## WHAT THE TASK REQUIRES
Transcribe all the entries word for word, omitting any pictures they contain.

---

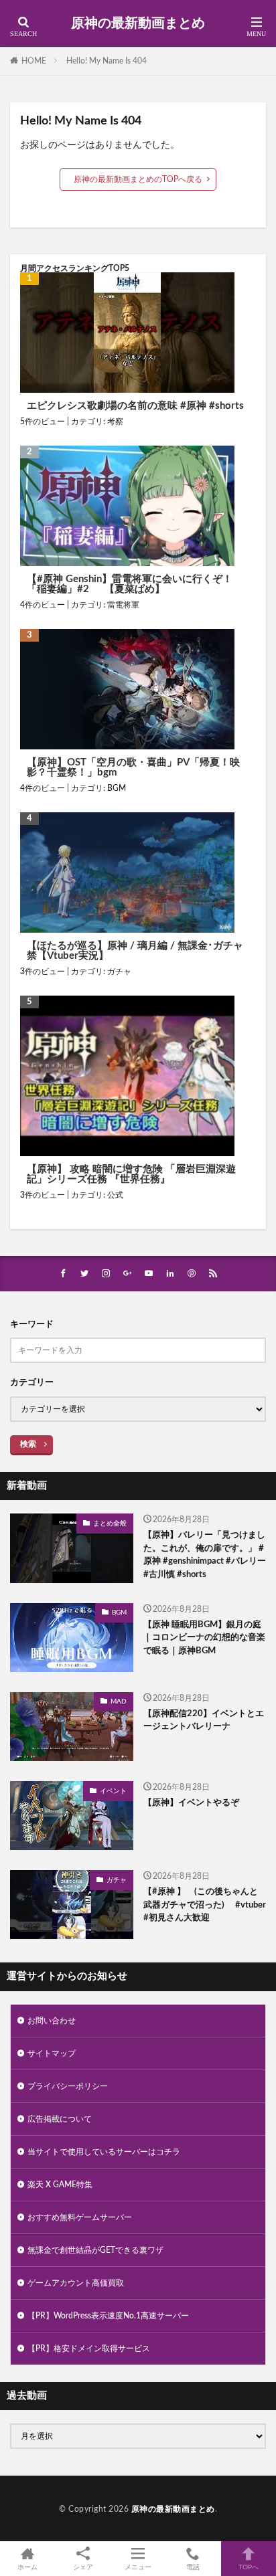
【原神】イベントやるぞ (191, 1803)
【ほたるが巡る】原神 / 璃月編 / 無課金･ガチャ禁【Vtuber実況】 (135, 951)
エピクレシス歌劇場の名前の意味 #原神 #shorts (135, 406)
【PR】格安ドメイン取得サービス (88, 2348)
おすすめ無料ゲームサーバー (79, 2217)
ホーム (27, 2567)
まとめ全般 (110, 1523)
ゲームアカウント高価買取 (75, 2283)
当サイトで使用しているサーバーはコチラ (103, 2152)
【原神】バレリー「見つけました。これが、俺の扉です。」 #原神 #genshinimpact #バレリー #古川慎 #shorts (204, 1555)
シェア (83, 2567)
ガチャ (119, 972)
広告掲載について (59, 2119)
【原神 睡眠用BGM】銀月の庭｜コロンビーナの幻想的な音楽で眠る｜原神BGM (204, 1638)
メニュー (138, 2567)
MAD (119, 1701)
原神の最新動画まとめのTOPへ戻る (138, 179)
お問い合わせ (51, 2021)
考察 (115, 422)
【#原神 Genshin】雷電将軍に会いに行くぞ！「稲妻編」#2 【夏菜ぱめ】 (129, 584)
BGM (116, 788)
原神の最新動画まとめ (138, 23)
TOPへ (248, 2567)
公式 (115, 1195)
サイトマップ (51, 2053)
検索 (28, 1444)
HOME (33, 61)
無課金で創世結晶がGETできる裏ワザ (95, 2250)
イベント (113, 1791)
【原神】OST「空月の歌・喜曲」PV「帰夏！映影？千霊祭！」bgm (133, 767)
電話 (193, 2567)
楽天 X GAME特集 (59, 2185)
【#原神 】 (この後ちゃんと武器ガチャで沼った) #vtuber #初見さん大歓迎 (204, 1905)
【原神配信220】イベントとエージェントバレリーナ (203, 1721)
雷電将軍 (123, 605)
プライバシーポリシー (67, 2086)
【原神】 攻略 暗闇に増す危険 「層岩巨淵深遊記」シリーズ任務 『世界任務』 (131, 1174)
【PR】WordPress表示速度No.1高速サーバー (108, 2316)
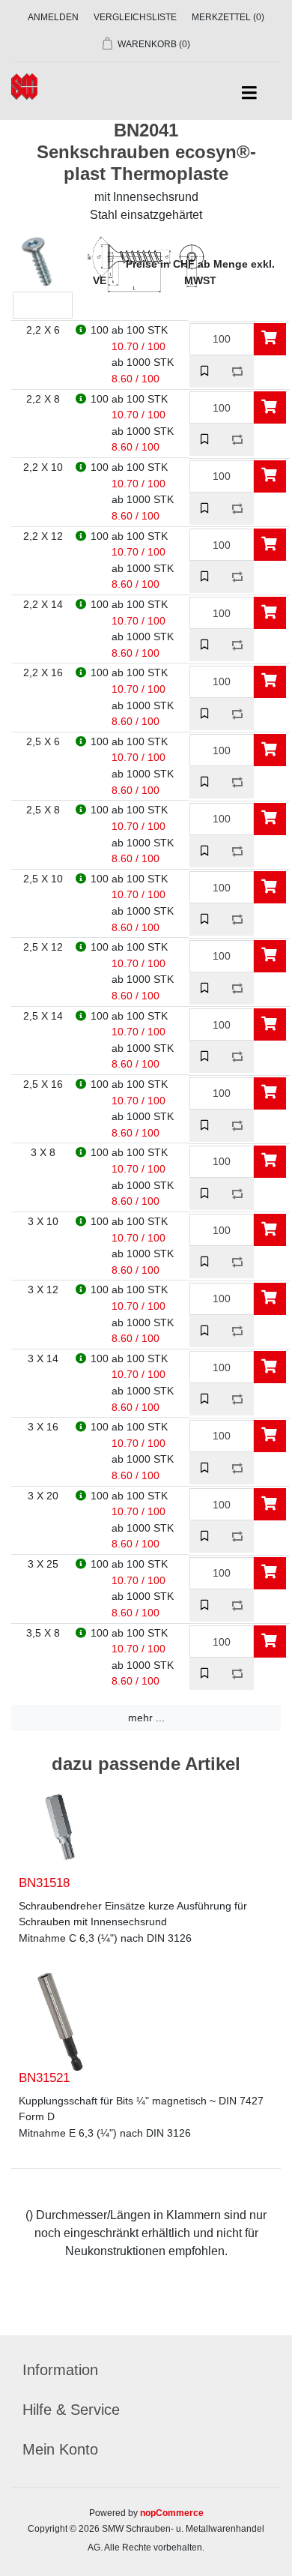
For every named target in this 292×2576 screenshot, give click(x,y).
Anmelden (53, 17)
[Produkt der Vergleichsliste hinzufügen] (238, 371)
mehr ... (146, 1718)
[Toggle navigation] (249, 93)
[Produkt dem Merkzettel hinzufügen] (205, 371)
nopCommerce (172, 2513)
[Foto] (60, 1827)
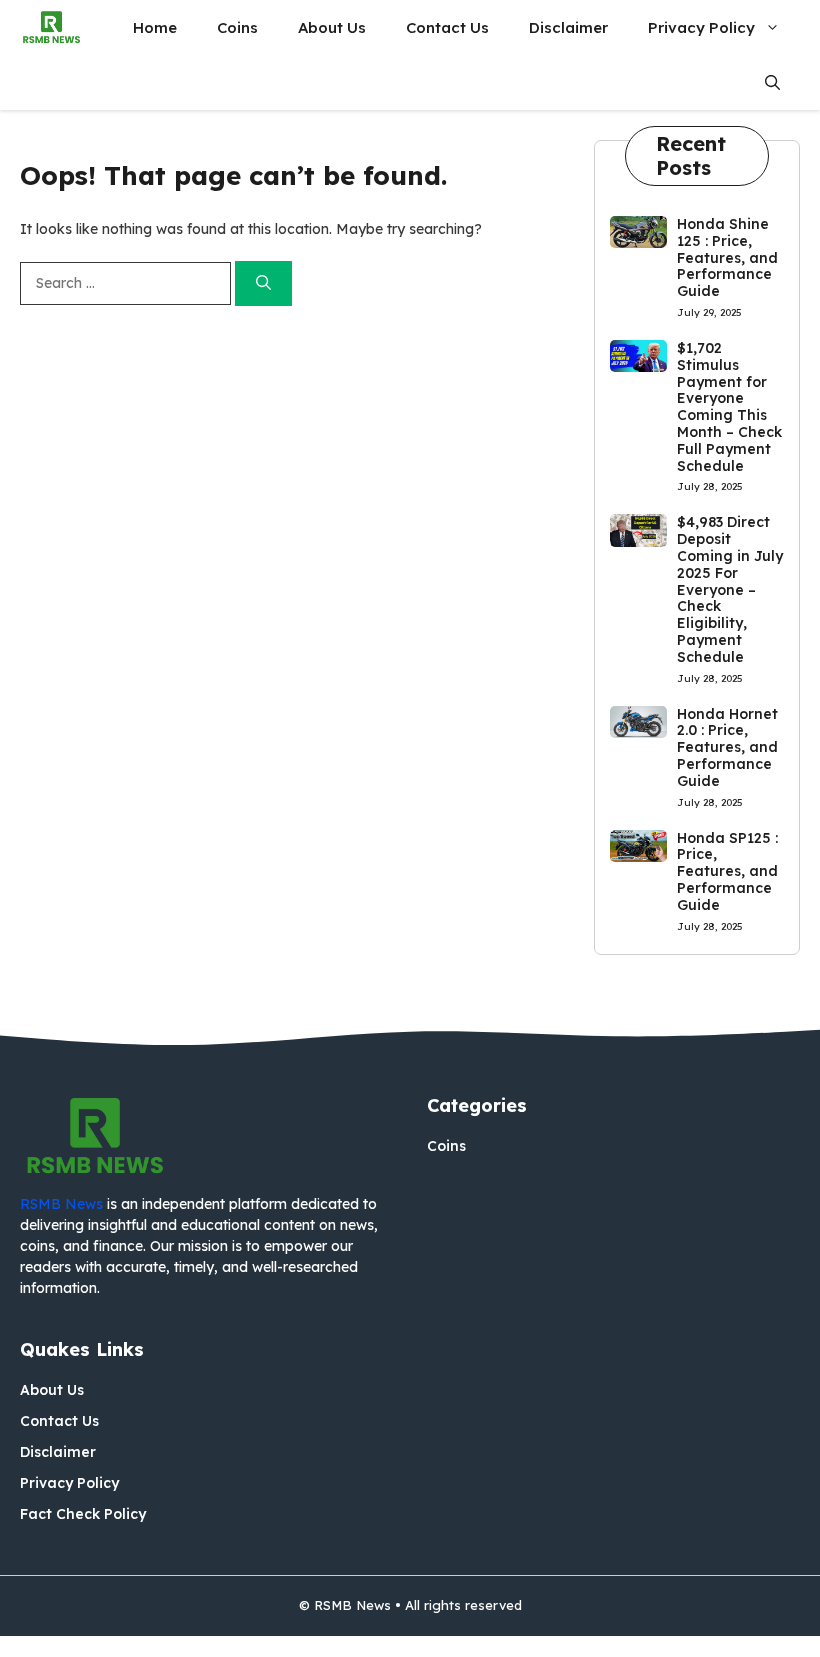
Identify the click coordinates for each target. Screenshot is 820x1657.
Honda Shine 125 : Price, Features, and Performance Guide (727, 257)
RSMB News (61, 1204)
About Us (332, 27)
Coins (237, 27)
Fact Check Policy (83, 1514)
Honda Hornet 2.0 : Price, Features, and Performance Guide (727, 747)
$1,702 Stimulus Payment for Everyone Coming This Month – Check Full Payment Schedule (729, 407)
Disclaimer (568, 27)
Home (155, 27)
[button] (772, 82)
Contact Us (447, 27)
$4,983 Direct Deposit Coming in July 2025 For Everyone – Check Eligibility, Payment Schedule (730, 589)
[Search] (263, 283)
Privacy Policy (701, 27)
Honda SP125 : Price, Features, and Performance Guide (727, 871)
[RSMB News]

---

## ANSWER TO THE PROBLEM
【原神】イベントやるぞ (191, 1803)
【ほたるが巡る】原神 / 璃月編 / 無課金･ガチャ禁【Vtuber実況】 (135, 951)
エピクレシス歌劇場の名前の意味 #原神 #shorts (135, 406)
【PR】格安ドメイン取得サービス (88, 2348)
おすすめ無料ゲームサーバー (79, 2217)
ホーム (27, 2567)
まとめ全般 (110, 1523)
ゲームアカウント高価買取 (75, 2283)
当サイトで使用しているサーバーはコチラ (103, 2152)
【原神】バレリー「見つけました。これが、俺の扉です。」 #原神 #genshinimpact #バレリー #古川慎 #shorts (204, 1555)
シェア (83, 2567)
ガチャ (119, 972)
広告掲載について (59, 2119)
【原神 睡眠用BGM】銀月の庭｜コロンビーナの幻想的な音楽で眠る｜原神BGM (204, 1638)
メニュー (138, 2567)
MAD (119, 1701)
原神の最新動画まとめのTOPへ戻る (138, 179)
お問い合わせ (51, 2021)
考察 (115, 422)
【#原神 Genshin】雷電将軍に会いに行くぞ！「稲妻編」#2 【夏菜ぱめ】 (129, 584)
BGM (116, 788)
原神の最新動画まとめ (138, 23)
TOPへ (248, 2567)
公式 (115, 1195)
サイトマップ (51, 2053)
検索 (28, 1444)
HOME (33, 61)
無課金で創世結晶がGETできる裏ワザ (95, 2250)
イベント (113, 1791)
【原神】OST「空月の歌・喜曲」PV「帰夏！映影？千霊祭！」bgm (133, 767)
電話 (193, 2567)
楽天 X GAME特集 (59, 2185)
【#原神 】 (この後ちゃんと武器ガチャで沼った) #vtuber #初見さん大歓迎 (204, 1905)
【原神配信220】イベントとエージェントバレリーナ (203, 1721)
雷電将軍 (123, 605)
プライバシーポリシー (67, 2086)
【原神】 攻略 暗闇に増す危険 「層岩巨淵深遊記」シリーズ任務 『世界任務』 (131, 1174)
【PR】WordPress表示速度No.1高速サーバー (108, 2316)
For every named target in this 292×2576 screenshot, give click(x,y).
Anmelden (53, 17)
[Produkt der Vergleichsliste hinzufügen] (238, 371)
mehr ... (146, 1718)
[Toggle navigation] (249, 93)
[Produkt dem Merkzettel hinzufügen] (205, 371)
nopCommerce (172, 2513)
[Foto] (60, 1827)
Identify the click coordinates for each target. Screenshot is 820x1657.
Honda Shine 125 : Price, Features, and Performance Guide (727, 257)
RSMB News (61, 1204)
About Us (332, 27)
Coins (237, 27)
Fact Check Policy (83, 1514)
Honda Hornet 2.0 : Price, Features, and Performance Guide (727, 747)
$1,702 Stimulus Payment for Everyone Coming This Month – Check Full Payment Schedule (729, 407)
Disclaimer (568, 27)
Home (155, 27)
[button] (772, 82)
Contact Us (447, 27)
$4,983 Direct Deposit Coming in July 2025 For Everyone – Check Eligibility, Payment Schedule (730, 589)
[Search] (263, 283)
Privacy Policy (701, 27)
Honda SP125 : Price, Features, and Performance Guide (727, 871)
[RSMB News]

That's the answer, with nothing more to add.